I think, as the Colts go down what could be an undefeated path, I want to go back in time a decade to when the Bucs hired Dungy. I do this to let you know that sometimes the best hire you make is not the one with the loudest trumpets. It's the smart one. The unassuming Dungy was as much Wally Cox as Bill Parcells. Look at him now. "When we hired Tony,'' recalls Rich McKay, now Atlanta's general manager, "believe me, they didn't throw any parades in Tampa. It was not a popular pick at all. We were a franchise in desperate need of credibility and stability. Only I had it reversed. We actually needed stability first, then credibility. I realized that after Jimmy Johnson and Steve Spurrier turned us down and then we had a list of maybe eight candidates. Tony was fifth or sixth on that list. I was doing some interviews out at the East-West [College All-Star] Game out west. Big-time Bucs, you know. I was interviewing guys in a hotel room, a single room, right there on the bed. Tony had broken his glasses and one of the earpieces was off the glasses. They were tilted to one side. After about an hour, I finally had to say, 'Will you please take those glasses off? They're driving me crazy.' But everything about his resume said winner.''
Everything about the early days said loser. In 1996, when the Bucs lost at home to Detroit, 27-0 in Week 5 to go 0-5, the 35,000 empty seats reminded everyone how hopeless this team was. Not Dungy. The night of the game, his wife, Lauren, asked him why he didn't just air out his underachieving masses. "Because they're really trying,'' he said. The day after the game, when McKay and Dungy gathered to watched the game tape, McKay said there was no screaming. "Tony kept saying how good the players were. I knew, walking out of that meeting, we'd be OK.'' And John Lynch, then a fourth-year Bucs safety, told me: "The problem with our franchise was we always were looking for the magic pill. And right about that time, Tony would be watching film with us and he'd say, 'The answer's right here. Look at that missed tackle.' He convinced us we were good and we didn't need any savior.''
At the time I was opposed to the Dungy firing. Not only did Dungy take the Yucs and turn them into a Super Bowl contender, but he did so while turning away guys with character issues.
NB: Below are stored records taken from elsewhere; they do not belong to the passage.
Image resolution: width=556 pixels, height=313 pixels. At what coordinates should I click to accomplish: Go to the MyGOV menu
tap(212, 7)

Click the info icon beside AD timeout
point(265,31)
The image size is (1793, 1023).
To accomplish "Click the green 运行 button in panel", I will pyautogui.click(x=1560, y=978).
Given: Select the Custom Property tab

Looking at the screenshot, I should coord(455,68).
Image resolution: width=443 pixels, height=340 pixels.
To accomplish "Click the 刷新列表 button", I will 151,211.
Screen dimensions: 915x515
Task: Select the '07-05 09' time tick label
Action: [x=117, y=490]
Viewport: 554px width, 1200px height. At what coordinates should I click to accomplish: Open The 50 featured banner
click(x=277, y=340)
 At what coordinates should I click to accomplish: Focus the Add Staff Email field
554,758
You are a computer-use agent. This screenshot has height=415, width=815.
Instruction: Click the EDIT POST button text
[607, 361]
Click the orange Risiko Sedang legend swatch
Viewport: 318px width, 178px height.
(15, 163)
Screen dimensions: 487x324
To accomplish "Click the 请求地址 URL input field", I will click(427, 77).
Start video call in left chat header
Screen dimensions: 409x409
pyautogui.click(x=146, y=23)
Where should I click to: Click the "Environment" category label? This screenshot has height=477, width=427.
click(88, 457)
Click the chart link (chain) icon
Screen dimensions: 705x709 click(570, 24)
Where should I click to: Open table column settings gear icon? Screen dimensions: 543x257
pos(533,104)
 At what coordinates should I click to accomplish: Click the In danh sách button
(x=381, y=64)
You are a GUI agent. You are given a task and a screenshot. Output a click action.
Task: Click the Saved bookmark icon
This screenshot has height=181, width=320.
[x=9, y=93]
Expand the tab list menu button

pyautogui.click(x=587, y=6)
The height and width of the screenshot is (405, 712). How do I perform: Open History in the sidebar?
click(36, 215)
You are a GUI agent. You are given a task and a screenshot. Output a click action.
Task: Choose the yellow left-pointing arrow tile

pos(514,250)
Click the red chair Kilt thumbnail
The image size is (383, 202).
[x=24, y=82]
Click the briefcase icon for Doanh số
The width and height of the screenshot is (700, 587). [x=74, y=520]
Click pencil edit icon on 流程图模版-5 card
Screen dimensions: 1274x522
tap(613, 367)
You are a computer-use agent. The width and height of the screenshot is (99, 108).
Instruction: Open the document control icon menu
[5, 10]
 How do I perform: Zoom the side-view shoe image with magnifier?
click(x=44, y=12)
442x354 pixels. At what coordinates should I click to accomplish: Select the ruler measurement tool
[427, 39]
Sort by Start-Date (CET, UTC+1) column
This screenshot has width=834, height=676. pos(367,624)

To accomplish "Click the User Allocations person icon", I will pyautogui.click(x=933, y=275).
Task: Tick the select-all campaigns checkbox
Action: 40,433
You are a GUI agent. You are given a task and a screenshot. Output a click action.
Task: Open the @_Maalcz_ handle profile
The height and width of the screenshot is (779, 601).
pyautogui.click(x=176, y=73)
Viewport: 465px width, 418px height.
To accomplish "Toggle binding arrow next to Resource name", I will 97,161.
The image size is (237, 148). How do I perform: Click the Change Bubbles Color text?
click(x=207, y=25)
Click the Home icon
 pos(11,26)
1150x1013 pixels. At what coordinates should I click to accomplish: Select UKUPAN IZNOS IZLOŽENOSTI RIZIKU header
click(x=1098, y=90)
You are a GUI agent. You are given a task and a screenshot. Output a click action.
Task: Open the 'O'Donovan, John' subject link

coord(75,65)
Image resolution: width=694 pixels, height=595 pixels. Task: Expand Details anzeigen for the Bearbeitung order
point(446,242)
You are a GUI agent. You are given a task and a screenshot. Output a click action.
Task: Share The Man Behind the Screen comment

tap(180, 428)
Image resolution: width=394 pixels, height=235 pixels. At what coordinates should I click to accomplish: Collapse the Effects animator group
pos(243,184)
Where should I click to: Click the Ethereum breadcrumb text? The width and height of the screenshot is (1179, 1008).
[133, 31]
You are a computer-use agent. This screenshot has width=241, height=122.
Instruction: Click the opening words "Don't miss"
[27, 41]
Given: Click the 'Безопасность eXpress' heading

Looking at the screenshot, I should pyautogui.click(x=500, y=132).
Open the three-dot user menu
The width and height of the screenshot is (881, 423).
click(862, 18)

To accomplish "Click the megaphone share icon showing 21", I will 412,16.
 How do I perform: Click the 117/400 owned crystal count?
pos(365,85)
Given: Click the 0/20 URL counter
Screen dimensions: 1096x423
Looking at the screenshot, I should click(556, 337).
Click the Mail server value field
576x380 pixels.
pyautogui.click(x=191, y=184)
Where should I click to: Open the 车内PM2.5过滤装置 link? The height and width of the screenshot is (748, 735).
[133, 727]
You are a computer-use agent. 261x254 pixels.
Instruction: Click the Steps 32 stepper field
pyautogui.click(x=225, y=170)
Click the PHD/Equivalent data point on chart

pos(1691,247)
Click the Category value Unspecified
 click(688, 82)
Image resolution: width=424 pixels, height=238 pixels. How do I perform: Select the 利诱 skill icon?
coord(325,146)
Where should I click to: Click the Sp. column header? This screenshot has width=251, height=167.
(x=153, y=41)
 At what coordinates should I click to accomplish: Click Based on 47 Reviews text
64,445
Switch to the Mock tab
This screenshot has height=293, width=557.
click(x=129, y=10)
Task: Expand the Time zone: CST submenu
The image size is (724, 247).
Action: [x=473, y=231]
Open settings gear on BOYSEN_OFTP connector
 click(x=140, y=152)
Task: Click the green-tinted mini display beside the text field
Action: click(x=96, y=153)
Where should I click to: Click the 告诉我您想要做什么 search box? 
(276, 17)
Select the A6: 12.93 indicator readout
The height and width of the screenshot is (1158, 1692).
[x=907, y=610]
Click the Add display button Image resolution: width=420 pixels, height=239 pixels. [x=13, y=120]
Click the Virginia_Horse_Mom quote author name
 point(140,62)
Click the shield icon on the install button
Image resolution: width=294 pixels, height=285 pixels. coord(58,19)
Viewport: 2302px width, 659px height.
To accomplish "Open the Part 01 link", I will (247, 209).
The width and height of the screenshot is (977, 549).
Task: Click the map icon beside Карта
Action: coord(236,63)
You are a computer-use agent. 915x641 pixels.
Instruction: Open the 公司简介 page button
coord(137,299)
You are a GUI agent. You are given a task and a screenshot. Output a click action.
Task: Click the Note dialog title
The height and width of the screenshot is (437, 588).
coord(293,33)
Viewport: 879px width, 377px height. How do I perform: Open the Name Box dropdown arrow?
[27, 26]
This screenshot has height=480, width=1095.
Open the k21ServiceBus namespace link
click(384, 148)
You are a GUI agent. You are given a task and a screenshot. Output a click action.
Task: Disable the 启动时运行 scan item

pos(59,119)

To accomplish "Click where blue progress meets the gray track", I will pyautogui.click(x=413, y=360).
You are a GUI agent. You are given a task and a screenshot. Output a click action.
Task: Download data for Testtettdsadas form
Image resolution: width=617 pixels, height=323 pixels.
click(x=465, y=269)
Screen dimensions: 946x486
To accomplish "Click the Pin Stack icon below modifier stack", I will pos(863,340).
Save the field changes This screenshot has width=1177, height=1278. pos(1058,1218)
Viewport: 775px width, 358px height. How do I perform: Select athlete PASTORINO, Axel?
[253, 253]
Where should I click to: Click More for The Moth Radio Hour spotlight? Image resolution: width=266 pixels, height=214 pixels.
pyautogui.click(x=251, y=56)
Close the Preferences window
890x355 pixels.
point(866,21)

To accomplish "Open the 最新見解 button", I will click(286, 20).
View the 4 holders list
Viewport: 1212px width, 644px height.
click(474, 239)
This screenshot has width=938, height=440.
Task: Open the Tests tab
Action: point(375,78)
You know how Notre Dame fans complain about how hard it is to recruit good (but slightly retarded) athletes because Notre Dame has such high academic standards? It's gotta be tougher to get guys to come to a struggling franchise where one run in with the law gets you kicked off the team. (Of course, if Notre Dame let men into the women's dorms after midnight they might have better luck in recruiting.)